## Exercise prompt:
Print the entries below exactly as they appear, from the beginning of the entries through the line containing "Action: click(1439, 800)", with both ends included.

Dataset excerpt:
------------------------------------------------------------

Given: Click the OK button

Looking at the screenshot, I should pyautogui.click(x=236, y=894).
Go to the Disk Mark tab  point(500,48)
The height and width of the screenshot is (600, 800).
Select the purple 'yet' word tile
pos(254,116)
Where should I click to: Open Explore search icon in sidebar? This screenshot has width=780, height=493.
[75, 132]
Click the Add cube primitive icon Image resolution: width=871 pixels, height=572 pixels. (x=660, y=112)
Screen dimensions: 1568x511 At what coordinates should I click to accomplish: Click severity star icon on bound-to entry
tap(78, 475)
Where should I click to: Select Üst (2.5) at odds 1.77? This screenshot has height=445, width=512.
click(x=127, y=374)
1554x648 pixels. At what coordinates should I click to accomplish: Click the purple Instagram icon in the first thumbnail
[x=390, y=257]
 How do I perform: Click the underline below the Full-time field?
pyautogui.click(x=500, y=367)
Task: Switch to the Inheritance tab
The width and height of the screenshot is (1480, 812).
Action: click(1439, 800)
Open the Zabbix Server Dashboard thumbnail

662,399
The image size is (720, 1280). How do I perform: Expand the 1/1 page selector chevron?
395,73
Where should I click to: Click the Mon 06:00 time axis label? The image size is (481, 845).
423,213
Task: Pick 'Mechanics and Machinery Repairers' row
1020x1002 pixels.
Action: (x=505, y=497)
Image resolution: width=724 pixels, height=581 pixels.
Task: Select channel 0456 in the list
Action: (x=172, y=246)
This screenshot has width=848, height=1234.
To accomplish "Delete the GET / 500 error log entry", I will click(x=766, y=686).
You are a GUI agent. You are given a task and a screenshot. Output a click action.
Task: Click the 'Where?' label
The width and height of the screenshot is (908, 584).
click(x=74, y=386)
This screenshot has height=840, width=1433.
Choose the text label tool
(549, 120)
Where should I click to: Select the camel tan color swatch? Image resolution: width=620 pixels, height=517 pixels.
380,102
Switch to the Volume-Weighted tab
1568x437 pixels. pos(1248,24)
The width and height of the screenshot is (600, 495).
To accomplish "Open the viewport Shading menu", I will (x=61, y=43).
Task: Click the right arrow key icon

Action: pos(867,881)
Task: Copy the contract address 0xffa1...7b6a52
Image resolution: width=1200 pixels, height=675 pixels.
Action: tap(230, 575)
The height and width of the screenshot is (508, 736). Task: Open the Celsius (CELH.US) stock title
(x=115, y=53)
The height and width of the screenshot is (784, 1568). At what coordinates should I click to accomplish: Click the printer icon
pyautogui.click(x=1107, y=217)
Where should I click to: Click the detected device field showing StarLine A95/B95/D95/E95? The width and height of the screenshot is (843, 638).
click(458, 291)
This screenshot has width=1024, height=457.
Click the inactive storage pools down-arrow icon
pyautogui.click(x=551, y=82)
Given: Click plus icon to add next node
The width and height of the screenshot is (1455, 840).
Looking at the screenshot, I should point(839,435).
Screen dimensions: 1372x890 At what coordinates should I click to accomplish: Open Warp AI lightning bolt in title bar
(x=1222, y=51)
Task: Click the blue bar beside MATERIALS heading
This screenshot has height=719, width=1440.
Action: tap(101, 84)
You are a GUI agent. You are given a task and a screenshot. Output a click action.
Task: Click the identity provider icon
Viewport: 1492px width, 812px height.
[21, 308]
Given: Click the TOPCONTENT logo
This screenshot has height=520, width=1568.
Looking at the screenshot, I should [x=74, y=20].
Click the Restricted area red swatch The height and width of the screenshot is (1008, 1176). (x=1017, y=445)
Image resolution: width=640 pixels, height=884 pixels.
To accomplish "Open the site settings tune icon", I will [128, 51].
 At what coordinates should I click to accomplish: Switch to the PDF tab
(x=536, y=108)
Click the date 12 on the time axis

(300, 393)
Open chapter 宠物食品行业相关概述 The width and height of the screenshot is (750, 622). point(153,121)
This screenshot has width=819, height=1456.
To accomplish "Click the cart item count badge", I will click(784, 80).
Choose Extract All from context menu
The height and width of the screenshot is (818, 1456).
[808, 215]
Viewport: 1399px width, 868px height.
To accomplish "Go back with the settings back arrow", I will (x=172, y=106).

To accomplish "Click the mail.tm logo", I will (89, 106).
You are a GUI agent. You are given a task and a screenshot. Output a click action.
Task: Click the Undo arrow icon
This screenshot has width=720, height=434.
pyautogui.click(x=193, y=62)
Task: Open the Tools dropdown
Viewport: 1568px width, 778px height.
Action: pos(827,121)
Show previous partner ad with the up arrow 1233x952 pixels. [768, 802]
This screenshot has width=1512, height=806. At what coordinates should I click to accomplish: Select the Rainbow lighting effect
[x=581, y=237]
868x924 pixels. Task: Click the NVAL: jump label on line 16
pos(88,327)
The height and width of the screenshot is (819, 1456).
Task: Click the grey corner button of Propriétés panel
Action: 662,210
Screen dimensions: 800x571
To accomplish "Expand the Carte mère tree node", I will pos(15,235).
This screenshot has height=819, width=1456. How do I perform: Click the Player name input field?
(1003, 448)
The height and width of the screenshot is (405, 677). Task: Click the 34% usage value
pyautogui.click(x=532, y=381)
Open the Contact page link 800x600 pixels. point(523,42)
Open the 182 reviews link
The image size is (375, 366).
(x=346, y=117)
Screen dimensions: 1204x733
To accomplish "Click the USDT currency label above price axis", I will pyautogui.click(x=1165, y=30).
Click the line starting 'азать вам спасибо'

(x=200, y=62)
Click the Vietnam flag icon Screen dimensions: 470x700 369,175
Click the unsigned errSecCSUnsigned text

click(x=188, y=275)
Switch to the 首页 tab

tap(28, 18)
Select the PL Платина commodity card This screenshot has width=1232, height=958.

------------------------------------------------------------

## Written reply:
Given: Click the OK button

Looking at the screenshot, I should pyautogui.click(x=236, y=894).
Go to the Disk Mark tab  point(500,48)
The height and width of the screenshot is (600, 800).
Select the purple 'yet' word tile
pos(254,116)
Where should I click to: Open Explore search icon in sidebar? This screenshot has width=780, height=493.
[75, 132]
Click the Add cube primitive icon Image resolution: width=871 pixels, height=572 pixels. (x=660, y=112)
Screen dimensions: 1568x511 At what coordinates should I click to accomplish: Click severity star icon on bound-to entry
tap(78, 475)
Where should I click to: Select Üst (2.5) at odds 1.77? This screenshot has height=445, width=512.
click(x=127, y=374)
1554x648 pixels. At what coordinates should I click to accomplish: Click the purple Instagram icon in the first thumbnail
[x=390, y=257]
 How do I perform: Click the underline below the Full-time field?
pyautogui.click(x=500, y=367)
Task: Switch to the Inheritance tab
The width and height of the screenshot is (1480, 812).
Action: click(1439, 800)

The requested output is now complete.